Wednesday 22 August 2018

[Resensi] Islam Agama yang Mencintai Kedamaian

Dimuat di Analisa Medan, Jumat 3 Agustus 2018


Judul               : 212 Cinta Menggerakkan Segala
Penulis             : Helvy Tiana Rosa & Benny Arnas
Penerbit           : Republika
Cetakan           : Pertama, April 2018
Tebal               : x  + 262 halaman
ISBN               : 978-602-9474-14-5
Peresensi         : Ratnani Latifah. Alumni Universitas Islam Nahdlatul Ulama, Jepara

“Aksi ini tidak ada kaitannya dengan politik. Ini adalah bukti kecintaan kita pada Al-Quran. Bagaimana cinta  karena  Allah ternyata bisa menggerakkan segala. Tentu saja dengan cara damai, bukan kekerasan. Dengan kesadaran, bukan ikut-ikutan!” (hal 67).

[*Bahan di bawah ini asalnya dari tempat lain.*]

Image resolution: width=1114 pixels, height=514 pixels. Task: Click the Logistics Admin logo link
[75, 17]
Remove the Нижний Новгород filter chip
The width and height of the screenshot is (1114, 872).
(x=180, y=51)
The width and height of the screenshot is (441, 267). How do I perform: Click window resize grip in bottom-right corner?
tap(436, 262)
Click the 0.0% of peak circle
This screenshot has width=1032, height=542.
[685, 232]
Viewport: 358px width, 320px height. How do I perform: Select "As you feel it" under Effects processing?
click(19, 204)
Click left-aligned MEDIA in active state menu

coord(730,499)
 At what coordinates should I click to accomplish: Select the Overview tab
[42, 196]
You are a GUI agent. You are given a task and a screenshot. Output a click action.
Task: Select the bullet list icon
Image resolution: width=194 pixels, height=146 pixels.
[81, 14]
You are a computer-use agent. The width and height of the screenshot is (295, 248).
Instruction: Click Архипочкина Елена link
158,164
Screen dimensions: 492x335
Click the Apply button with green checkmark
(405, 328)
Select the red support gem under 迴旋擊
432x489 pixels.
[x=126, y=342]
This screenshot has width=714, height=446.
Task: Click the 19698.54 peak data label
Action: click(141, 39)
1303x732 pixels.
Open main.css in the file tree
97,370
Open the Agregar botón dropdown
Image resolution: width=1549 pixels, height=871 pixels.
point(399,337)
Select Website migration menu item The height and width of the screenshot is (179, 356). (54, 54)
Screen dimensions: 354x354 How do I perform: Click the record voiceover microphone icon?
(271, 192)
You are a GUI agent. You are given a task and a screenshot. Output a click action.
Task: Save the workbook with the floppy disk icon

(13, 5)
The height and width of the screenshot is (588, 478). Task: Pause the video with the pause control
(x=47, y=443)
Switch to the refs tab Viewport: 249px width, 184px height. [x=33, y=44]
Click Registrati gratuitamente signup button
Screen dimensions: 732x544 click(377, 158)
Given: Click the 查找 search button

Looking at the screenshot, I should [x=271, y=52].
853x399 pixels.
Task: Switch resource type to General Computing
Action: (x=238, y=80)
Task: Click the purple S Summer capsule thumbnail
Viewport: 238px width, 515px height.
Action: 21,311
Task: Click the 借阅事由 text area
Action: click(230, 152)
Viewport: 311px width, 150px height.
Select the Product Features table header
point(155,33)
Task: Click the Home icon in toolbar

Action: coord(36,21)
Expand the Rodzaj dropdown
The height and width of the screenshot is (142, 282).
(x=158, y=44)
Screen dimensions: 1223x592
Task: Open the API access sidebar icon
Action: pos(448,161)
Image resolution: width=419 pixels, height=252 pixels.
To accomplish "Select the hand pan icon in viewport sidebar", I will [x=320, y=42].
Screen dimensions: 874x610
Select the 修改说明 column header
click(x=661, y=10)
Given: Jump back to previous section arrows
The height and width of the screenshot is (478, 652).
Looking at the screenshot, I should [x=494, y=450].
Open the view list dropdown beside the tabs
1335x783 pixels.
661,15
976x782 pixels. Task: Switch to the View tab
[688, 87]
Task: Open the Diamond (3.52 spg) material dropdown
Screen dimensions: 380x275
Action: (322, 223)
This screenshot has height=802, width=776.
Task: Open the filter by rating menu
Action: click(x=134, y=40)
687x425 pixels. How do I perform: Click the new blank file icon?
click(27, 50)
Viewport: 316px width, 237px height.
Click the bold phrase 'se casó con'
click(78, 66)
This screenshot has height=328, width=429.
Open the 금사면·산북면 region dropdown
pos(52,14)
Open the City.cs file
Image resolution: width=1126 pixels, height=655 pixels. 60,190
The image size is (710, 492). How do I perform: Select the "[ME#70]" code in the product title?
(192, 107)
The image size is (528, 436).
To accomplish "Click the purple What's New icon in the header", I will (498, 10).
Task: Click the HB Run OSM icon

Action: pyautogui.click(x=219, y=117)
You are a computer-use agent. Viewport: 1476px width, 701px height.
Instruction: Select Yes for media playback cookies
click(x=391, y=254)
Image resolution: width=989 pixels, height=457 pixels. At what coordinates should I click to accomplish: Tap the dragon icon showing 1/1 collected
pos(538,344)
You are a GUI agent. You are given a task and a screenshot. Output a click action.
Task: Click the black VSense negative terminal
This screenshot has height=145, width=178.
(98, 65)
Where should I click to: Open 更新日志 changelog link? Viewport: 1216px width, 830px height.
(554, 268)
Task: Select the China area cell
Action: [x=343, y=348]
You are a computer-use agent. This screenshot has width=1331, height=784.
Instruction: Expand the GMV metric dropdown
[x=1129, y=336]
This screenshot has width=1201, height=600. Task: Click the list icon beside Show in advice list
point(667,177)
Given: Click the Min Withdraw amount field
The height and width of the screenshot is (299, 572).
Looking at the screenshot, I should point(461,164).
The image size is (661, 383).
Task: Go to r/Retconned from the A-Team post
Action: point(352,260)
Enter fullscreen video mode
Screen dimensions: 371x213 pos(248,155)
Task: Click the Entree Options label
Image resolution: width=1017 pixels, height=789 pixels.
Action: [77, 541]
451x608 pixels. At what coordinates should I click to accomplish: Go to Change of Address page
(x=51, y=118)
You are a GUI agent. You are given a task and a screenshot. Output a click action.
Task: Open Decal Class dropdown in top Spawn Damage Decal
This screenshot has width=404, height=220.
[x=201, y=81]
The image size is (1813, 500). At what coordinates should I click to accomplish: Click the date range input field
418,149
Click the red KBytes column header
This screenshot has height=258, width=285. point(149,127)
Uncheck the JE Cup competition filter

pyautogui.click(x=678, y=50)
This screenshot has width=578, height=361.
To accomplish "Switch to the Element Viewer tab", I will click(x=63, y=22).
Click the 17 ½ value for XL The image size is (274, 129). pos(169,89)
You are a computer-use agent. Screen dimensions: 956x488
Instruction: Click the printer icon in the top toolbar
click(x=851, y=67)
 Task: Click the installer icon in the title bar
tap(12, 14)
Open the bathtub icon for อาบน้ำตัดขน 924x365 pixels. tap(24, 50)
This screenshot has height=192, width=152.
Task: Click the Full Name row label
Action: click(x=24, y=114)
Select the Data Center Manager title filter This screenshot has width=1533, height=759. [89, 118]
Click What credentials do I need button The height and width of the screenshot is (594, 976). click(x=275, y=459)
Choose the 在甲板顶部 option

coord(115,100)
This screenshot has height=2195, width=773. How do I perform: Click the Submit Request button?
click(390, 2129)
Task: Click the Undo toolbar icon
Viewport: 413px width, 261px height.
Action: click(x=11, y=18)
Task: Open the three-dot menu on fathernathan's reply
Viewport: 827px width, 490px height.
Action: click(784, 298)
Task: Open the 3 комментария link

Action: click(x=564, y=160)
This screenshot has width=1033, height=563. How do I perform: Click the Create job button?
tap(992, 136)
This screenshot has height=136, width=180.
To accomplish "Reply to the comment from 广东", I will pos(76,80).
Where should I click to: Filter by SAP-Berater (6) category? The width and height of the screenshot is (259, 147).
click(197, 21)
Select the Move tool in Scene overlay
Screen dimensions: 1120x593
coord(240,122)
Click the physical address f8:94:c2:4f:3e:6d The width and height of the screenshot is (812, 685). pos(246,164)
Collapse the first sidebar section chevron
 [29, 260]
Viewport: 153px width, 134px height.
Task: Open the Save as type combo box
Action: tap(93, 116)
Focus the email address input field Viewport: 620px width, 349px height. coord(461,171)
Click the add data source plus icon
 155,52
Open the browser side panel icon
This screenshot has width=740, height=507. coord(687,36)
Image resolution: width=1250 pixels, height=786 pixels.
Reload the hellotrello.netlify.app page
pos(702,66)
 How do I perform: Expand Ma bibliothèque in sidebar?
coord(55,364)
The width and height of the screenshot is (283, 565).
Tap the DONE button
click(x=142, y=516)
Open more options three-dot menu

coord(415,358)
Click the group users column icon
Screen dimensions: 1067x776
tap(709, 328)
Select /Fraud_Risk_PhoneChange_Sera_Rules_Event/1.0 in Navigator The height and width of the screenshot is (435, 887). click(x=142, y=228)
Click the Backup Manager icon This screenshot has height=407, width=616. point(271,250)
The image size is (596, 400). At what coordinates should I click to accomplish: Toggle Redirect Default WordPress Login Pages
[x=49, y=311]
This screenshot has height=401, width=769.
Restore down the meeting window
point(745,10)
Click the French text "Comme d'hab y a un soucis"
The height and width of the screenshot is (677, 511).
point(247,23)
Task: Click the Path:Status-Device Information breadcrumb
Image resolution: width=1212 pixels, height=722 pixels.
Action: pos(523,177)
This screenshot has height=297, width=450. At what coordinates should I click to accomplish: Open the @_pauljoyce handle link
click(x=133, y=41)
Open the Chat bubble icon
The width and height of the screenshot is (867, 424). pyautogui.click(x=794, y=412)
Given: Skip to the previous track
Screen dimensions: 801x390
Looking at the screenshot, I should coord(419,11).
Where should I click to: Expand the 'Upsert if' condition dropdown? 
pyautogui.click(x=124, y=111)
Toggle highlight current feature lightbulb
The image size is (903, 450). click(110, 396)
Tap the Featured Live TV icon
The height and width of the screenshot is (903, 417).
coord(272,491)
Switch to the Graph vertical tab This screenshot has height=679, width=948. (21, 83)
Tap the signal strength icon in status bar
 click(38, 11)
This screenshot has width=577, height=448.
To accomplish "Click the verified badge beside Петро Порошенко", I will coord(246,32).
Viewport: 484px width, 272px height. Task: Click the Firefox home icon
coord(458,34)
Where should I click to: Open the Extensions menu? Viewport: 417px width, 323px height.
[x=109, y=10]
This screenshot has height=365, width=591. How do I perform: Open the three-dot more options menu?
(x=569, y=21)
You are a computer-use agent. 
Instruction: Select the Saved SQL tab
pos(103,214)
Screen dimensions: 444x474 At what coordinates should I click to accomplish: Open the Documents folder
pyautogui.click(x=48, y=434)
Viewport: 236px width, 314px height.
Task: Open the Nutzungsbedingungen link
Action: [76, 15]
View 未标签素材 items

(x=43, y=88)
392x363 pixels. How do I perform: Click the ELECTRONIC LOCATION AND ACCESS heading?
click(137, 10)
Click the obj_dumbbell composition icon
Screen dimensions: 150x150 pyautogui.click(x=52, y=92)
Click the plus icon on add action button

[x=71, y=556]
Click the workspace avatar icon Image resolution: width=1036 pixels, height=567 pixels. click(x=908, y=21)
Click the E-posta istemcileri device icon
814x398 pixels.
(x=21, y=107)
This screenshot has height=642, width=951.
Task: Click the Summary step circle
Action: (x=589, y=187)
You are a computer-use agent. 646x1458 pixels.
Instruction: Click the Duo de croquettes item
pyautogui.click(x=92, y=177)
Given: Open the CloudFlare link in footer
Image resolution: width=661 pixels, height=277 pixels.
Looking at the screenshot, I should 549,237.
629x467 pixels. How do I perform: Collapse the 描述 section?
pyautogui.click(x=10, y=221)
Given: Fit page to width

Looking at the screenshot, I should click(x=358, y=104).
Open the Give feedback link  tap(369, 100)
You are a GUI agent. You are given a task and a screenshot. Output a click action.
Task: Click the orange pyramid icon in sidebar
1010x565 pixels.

Mengambil tema tentang aksi damai 212, yang pernah terjadi di pengunjung tahun 2016, novel ini mengisahkan salah satu kisah nyata yang pernah terjadi dalam kejadian tersebut dengan menarik dan menghibur.  Melalui novel ini kita bisa mengambil banyak sekali pembelajaran. Di antaranya adalah bahwa Islam adalah agama yang mencintai perdamaian. Hal itulah yang membuat salah satu rumah produksi film, mengangkat kisah tersebut dalam layar lebar dan mengaplikasikan kisahnya dalam bentuk novel.

Sebagaimana kita ketahui, aksi pada 2 Desember 2016 dikenal juga dengan nama Aksi Damai 212. Sebuah peristiwa luar biasa yang telah menjadi bangian dari tonggak sejarah umat Islam di Indoensia. Pada hari itu, diperkirakan lebih dari tujuh juta orang memenuhi  kawasan Monumen Nasional (Monas) dan  sekitarnya,menyatakan sikap, dan kecintaan  kepada Allah dan Al-Quran (hal v).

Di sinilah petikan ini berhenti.